Speaking with one language: How using a common data model might speed up decision making

NICE is taking part in the European Health Data and Evidence Network (EHDEN) project, which is exploring the use of common data models for healthcare research. This could support faster patient access to innovative medicines in areas of unmet need.

Seamus Kent and Pall Jonsson

Every time patients interact with the healthcare system, whether seeing their GP or going to hospital, data is created. This data is potentially hugely valuable for understanding population health and the effects of medicines and medical devices.

Unfortunately, this data is often fragmented with different organisations responsible for collecting data for different patient groups or in different parts of the healthcare system. These datasets can all look very different, for example, they might use different approaches to define, say, a heart attack, and can be difficult to access. This can prevent us from better understanding how well treatments are working and make it more difficult to make best use of NHS resources. This is especially a problem in rare diseases, where there are fewer people with a condition meaning we often need to combine multiple datasets to get robust evidence.

Fortunately, there are solutions. Fortunately, there are solutions. NICE is involved in the EHDEN project, which is converting dozens of UK and European databases to a common data model. This means that all datasets are made to look the same. Imagine that when you travelled abroad, you didn’t have to search for your US or European plug adaptor, because every country used the same system. That’s what common data models do, but for healthcare data.

This approach has already proved extremely valuable to healthcare regulators. In the United States it is routinely used to assess the safety of medicines. The European regulators are now using it to evaluate the safety and effects of treatments for COVID-19.
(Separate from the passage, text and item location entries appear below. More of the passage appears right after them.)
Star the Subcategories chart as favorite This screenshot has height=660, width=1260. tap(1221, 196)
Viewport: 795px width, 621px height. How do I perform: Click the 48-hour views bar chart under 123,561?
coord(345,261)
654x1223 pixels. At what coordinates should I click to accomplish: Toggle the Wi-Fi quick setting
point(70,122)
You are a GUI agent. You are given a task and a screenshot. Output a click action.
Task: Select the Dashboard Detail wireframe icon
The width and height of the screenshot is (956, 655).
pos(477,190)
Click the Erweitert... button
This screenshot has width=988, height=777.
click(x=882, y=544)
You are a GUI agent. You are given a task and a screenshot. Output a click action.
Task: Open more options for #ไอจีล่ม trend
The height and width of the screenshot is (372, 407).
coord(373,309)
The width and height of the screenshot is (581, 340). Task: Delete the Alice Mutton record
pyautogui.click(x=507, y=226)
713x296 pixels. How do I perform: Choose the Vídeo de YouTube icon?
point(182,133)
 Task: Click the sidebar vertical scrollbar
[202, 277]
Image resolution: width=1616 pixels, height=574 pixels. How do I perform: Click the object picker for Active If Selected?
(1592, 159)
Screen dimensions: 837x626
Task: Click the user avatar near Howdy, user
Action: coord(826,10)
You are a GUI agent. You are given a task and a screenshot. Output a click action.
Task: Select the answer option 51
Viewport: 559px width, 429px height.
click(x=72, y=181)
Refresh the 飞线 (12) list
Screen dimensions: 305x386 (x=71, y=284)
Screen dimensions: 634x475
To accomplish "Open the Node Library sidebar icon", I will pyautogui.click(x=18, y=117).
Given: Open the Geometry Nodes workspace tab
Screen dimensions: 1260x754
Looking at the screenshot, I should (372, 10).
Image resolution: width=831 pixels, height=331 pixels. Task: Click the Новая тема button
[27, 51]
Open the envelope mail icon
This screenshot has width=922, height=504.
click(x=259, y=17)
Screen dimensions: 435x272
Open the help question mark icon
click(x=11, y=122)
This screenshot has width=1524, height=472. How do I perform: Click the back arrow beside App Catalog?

Common data models can significantly increase the speed with which evidence can be generated without compromising rigour and while enhancing transparency. This could help us ensure patients get faster access to innovative treatments in areas of unmet need. NICE will continue to work within the EHDEN project post Brexit to help realise these potential benefits for patients in the UK and elsewhere.

Seamus Kent is senior adviser in Data and Analytics at NICE. Pall Jonsson is associate director of Science Policy and Research at NICE.